» Stated exercise: Write out the listing below word for word, leaving out the pictures.

============

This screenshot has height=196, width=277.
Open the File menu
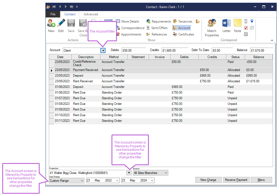pos(53,14)
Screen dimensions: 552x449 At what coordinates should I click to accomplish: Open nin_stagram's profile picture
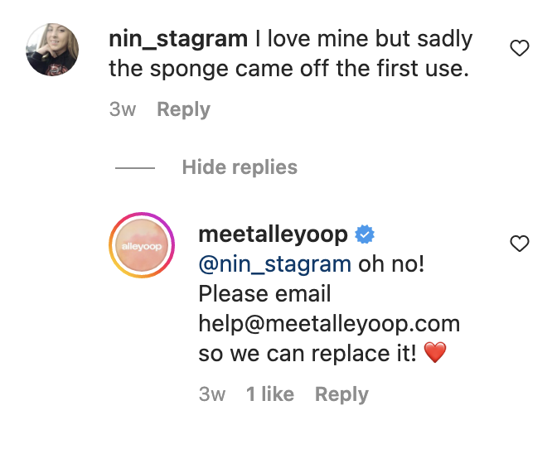pos(52,50)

============

» Response to this task:
This screenshot has height=196, width=277.
Open the File menu
pos(53,14)
Screen dimensions: 552x449 At what coordinates should I click to accomplish: Open nin_stagram's profile picture
pos(52,50)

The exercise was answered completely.